The Latest In The Debate Over Mandatory Minimum Sentencing

The Latest In The Debate Over Mandatory Minimum Sentencing

Attorney General Eric Holder says harsh punishment for drug crimes is devastating to communities of color. Now, he’s calling for reforms. Diane and her guests look at the debate over mandatory minimum sentencing.
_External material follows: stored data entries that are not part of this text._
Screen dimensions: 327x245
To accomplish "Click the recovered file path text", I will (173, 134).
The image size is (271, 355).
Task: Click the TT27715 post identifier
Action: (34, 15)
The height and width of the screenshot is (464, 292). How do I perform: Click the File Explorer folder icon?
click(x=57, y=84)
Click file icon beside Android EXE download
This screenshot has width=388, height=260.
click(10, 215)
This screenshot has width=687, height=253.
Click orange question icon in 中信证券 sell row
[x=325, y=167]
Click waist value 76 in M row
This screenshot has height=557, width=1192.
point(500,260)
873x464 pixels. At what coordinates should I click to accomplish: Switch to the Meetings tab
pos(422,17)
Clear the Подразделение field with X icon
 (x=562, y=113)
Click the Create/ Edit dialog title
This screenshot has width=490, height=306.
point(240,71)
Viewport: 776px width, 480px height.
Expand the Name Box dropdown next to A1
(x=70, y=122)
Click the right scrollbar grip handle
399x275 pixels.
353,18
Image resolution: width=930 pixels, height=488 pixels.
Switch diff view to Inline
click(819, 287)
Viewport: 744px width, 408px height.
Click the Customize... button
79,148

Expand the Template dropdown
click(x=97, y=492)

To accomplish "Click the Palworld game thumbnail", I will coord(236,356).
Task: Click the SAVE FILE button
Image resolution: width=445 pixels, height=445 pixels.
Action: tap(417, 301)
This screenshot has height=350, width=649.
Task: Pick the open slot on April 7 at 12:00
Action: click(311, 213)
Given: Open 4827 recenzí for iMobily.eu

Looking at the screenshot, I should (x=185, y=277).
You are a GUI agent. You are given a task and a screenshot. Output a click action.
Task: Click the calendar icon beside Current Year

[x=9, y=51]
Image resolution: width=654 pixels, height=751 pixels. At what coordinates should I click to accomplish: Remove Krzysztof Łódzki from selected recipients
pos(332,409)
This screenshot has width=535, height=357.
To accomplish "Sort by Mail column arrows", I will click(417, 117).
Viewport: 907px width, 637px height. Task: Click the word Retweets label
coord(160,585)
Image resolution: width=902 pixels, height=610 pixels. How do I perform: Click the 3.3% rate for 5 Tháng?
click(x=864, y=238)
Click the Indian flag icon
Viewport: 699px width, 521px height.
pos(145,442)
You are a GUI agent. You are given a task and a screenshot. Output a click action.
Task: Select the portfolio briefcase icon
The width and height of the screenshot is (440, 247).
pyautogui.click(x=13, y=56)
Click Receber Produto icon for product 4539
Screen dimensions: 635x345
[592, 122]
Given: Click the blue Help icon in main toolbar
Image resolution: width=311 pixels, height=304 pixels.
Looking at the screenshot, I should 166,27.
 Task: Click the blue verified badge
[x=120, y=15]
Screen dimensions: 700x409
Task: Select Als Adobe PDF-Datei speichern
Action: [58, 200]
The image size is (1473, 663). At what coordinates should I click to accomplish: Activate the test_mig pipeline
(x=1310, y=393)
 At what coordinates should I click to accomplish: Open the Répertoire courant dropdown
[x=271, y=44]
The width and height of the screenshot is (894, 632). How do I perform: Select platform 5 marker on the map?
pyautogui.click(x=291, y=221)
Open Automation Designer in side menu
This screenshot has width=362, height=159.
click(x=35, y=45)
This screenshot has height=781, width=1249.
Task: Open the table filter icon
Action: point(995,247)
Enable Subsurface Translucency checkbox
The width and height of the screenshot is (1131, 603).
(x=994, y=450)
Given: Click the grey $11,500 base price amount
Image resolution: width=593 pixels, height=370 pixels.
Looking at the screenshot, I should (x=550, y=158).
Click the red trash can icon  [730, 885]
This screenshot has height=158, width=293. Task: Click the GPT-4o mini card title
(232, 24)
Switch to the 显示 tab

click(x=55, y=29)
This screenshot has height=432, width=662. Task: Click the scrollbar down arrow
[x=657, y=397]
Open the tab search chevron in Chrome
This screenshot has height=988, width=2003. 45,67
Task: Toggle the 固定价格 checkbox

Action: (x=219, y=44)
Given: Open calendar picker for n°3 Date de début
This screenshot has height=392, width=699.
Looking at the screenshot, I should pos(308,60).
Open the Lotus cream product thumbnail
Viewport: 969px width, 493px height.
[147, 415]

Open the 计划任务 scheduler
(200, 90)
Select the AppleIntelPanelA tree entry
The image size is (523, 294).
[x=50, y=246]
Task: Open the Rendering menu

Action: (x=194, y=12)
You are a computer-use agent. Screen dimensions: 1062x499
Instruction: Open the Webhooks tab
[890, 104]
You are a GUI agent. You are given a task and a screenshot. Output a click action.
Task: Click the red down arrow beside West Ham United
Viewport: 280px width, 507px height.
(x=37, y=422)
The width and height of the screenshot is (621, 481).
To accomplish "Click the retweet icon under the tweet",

Mandatory minimum sentencing has existed throughout U.S. history, at one time used to punish mostly treason and murder. But in the 1980s, Congress saw mandatory minimums as a way to tackle a different kind of crime: drug offenses. As part of the “war on drugs," there was bipartisan support for tough sentences, rather than rehabilitation. Today, the pendulum might be swinging in the other direction. With a prison population soaring and budgets tightening, lawmakers from both parties are supporting ways to reform these sentences, and Attorney General Eric Holder is weighing in. Diane and her guests discuss the debate over mandatory minimum sentencing.

Guests

William Otis

former federal prosecutor and former special White House counsel for President George H.W. Bush.

Devlin Barrett

reporter covering security and law enforcement for The Wall Street Journal.

Paul Butler

professor at Georgetown Law School.

Mary Price

vice president and general counsel at Families Against Mandatory Minimums.